An anonymous reader writes "In a blog post, Comcast's Jason Livingood has announced that Comcast has signed all of its (5000+) domains in addition to having all of its customers using DNSSEC-validating resolvers. He adds, 'Now that nearly 20 million households in the U.S. are able to use DNSSEC, we feel it is an important time to urge major domain owners, especially commerce and banking-related sites, to begin signing their domain names.'"

8 of 165 comments (clear)

  1. Just in time by Anonymous Coward · · Score: 5, Insightful

    There won't be much point to this if SOPA / PIPA passes, requires DNS redirects, and bans circumvention.

  2. Re:SOPA and DNSSEC? by girlintraining · · Score: 5, Informative

    I guess I'm not sure how SOPA and DNSSEC overlap, could someone explain it in a couple of sentences? Does DNSSEC hinder or help? I would assume hinder SOPA... I'm going to research more, but was hoping to get a quick brief from someone knowledged...

    Well, let's try a car analogy. Before DNSSEC, anyone could put up a road sign, and you'd have no way of knowing whether it would send you the right way or not. There were a few publicized cases of cars going down the wrong road, a few pileups, but most people got to/from work everyday.

    However, some very smart people were worried some other smart people could swap the road signs. So they added smaller digital tags on the back of the signs that had a special number encoded in it and the name of the municipality that placed the sign there. You need a special box to tell you what it says. Not many people were keen on spending the money to impliment this, since the only people that could read the special codes were police, firefighters, and some guys riding around in black SUVs. For the majority of drivers, nothing changed.

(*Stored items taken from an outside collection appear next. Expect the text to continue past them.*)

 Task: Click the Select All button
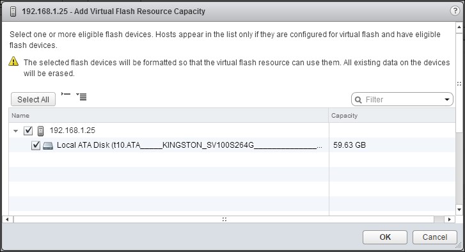tap(33, 99)
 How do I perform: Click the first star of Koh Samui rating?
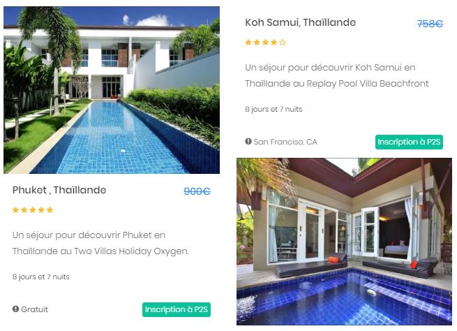point(248,43)
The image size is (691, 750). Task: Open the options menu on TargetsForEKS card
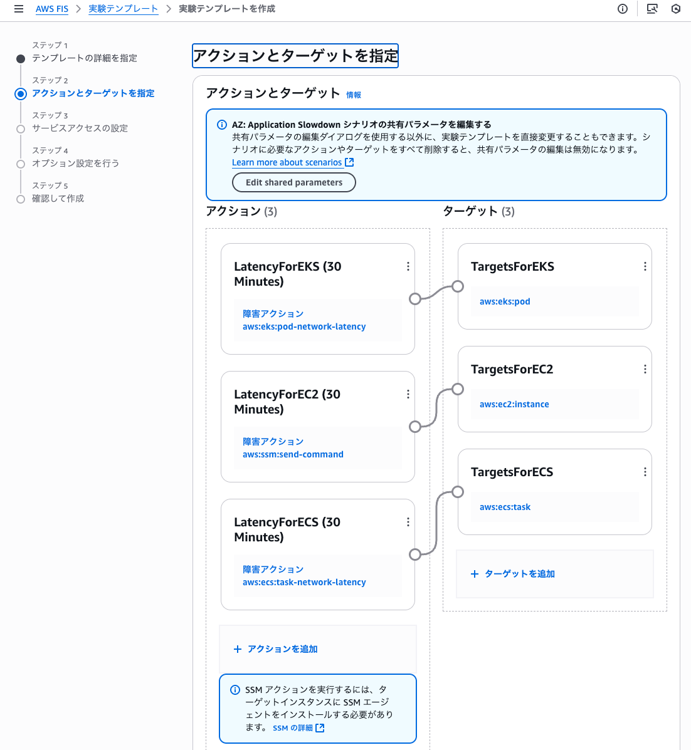(x=645, y=266)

    Separately, these municipalities were threatened with lawsuits by very large companies and the government if they allowed signs to stay up on roads they didn't like, or went to places they didn't like... So they've been busy tearing down signage all over the place to appease these well-monied interests. Sometimes the signs being taken down have the little tags, but most of the time they don't. Drivers that are familiar with the area won't have a problem because they know the address and route already, but younger, and inexperienced drivers might not, and for them, these new laws could keep them from getting to those places.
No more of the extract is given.